Banking Sector is devoted to holding and investing of financial assets. Commercial Banks engage themselves in loan-making and deposit-taking providing services to individuals and businesses. Investment Banks offer services to institutional investors and large companies acting as an intermediary between investors in securities and issuers of securities. There also exists a third category of banks, the infamous Universal Banks which offer services of both, Commercial and Investment Banks. Going back in time to 1933 when The Glass-Steagall Act was passed as a response to the crisis of the 1920's. The purpose of the act was to prevent fraud. The precursor to today's Citibank, The National City Bank failed to reveal negative information pertaining to bad Latin American loans which it sold to investors. There was a widespread condemnation. An act was passed to curb a number of abuses including the investment of their own assets in securities by banks which consequently risked their deposits. However, the act is remembered primarily for forcing banks to choose between commercial banking and investment banking. Fast forward to 1999 when the increasingly competitive financial environment led to relaxations in the provision of the act that inhibited the mingling of commercial and investment banks. A midnight deal was struck to promote the soundness of US banks and to ensure the protection of consumers' rights. Consequently, many commercial banks merged with investment banks and many investment banks diversified their financial services. The very purpose of enactment of the Glass-Steagall Act became the purpose of its repeal allowing banks to become "too big to fail".

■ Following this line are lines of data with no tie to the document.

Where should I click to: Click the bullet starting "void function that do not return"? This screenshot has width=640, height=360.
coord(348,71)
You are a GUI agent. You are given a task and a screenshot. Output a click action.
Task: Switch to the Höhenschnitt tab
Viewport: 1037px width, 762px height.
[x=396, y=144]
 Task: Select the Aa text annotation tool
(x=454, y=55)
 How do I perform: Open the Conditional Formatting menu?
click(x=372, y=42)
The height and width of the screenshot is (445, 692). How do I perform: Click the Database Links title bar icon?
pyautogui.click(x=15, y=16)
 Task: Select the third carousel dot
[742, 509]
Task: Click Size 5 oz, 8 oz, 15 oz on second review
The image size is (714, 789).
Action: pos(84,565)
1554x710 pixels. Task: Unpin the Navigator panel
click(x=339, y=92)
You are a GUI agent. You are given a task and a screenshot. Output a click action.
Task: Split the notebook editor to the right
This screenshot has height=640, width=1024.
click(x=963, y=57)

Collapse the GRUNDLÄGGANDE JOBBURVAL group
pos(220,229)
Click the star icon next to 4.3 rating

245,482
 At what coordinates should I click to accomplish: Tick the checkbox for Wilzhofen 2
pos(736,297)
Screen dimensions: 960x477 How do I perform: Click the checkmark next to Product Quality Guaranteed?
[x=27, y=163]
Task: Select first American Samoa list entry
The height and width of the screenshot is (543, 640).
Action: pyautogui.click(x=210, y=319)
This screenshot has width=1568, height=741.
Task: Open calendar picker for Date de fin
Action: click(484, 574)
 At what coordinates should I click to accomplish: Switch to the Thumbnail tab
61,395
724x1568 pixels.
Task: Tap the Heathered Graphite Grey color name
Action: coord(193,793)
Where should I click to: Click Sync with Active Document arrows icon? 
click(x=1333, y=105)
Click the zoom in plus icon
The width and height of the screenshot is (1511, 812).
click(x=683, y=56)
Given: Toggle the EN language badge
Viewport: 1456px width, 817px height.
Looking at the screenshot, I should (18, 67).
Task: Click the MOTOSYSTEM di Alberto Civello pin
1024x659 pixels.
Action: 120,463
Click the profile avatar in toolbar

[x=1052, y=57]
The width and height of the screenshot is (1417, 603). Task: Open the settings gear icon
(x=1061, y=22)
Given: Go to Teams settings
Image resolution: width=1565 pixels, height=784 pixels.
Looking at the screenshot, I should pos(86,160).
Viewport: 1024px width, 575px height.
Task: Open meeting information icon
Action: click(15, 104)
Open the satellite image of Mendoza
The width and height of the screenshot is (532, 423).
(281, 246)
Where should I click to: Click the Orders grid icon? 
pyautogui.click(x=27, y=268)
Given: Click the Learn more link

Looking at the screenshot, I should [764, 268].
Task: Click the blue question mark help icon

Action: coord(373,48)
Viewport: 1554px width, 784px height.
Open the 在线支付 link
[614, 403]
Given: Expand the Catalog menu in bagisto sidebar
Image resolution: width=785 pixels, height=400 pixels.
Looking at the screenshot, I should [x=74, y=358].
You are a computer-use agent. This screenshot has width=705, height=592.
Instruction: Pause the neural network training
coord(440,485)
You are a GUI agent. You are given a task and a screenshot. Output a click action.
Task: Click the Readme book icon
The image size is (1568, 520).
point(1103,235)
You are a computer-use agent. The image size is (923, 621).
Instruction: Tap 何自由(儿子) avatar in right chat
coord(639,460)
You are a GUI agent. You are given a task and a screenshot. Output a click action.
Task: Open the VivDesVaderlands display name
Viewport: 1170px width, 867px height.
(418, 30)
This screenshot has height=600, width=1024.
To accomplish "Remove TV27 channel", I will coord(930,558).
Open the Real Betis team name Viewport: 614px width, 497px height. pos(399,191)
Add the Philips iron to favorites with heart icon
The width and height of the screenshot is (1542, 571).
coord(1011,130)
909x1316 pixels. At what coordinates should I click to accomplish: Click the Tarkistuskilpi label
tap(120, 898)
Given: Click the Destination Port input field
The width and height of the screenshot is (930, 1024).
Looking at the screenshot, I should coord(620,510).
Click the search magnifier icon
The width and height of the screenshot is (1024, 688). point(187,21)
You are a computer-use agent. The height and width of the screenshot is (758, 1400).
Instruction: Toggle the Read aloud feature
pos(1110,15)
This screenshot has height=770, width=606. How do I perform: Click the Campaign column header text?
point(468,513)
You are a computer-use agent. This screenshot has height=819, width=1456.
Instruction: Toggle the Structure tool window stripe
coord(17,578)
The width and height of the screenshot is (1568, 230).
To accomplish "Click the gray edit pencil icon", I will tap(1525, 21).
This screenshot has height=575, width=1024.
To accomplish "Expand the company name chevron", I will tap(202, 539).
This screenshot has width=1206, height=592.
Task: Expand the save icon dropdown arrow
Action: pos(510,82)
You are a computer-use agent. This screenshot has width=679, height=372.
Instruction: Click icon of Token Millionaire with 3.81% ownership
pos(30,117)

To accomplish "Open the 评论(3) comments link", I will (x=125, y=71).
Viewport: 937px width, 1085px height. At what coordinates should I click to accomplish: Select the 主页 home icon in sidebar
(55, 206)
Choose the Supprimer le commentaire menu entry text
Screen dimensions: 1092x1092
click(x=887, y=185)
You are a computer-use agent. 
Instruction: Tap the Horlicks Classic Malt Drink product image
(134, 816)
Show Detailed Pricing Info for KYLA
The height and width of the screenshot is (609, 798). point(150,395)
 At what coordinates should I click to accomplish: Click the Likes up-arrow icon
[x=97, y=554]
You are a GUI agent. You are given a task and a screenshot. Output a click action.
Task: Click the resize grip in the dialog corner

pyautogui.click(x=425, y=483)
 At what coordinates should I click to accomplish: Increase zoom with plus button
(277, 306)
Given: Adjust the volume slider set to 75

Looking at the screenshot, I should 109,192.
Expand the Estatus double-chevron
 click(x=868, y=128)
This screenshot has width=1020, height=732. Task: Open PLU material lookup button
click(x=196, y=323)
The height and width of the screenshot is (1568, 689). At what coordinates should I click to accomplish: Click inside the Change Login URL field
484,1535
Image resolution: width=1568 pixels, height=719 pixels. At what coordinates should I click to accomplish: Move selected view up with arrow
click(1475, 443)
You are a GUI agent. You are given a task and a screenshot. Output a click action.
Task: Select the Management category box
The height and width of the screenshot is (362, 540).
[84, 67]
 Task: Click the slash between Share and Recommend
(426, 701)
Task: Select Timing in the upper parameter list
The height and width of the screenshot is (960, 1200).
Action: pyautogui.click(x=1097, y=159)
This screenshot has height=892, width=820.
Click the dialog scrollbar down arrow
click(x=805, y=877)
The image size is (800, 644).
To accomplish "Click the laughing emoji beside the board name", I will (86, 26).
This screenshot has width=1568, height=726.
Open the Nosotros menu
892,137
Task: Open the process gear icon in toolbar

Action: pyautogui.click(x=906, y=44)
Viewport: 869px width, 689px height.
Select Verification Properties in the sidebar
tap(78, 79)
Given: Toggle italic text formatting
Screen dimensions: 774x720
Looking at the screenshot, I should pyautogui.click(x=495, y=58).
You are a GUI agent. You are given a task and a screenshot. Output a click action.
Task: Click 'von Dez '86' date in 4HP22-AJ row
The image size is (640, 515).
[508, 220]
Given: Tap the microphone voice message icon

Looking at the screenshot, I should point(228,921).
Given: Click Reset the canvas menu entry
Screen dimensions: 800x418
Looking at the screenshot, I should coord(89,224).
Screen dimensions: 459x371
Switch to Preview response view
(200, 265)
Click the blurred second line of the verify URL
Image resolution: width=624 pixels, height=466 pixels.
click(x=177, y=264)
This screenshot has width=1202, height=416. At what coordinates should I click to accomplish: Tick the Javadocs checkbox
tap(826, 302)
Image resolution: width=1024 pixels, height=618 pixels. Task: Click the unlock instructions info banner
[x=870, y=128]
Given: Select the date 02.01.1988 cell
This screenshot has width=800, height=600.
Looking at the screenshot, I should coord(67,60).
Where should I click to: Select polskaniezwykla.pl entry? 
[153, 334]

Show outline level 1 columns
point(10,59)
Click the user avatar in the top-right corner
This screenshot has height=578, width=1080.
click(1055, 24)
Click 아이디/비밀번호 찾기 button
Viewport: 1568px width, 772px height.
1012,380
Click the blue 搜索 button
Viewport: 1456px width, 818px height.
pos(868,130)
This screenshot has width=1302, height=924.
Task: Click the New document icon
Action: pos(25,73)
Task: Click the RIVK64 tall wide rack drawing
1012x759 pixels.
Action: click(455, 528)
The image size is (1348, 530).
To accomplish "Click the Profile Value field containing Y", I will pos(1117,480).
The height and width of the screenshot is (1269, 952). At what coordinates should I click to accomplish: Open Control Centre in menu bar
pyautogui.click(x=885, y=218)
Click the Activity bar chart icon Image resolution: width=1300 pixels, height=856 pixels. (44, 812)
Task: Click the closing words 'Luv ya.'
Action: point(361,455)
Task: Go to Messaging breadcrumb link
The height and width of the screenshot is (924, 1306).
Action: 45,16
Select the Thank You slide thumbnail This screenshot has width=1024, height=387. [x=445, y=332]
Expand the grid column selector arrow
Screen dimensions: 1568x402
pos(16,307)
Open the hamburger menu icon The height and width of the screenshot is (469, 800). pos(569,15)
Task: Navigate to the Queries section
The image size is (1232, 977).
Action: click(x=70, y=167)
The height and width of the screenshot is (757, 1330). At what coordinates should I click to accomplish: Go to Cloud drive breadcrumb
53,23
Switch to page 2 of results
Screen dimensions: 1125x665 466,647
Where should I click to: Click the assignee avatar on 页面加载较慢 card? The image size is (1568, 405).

The financial crisis that occurred in 2008 illustrated the delicate ties that exist between the financial side and the real side of the economy. The collapse of the 'dot-com bubble' in the early years of the century led to macroeconomic threat and emergent recession. The bubble that was created as a result of growing speculation-based investments based on faulty assumptions in Internet-based companies in the late 1990s ultimately burst when the capital dried up. Investors were overlooking the traditional valuation fundamentals. The consequent stock market crash forced many companies to shut down. The Federal Reserve responded by reducing interest rates aggressively. The LIBOR rate fell. The economy was healthy again. This combination of drastically reduced interest rates and a stable economy led to an unprecedented boom in the housing market. The housing prices in the US rose noticeably and accelerated dramatically as rates of interest plummeted. This made investors hungry for higher-yielding alternatives. These hungry investors preyed upon the bright macroeconomic prospects and enhanced their risk tolerance levels.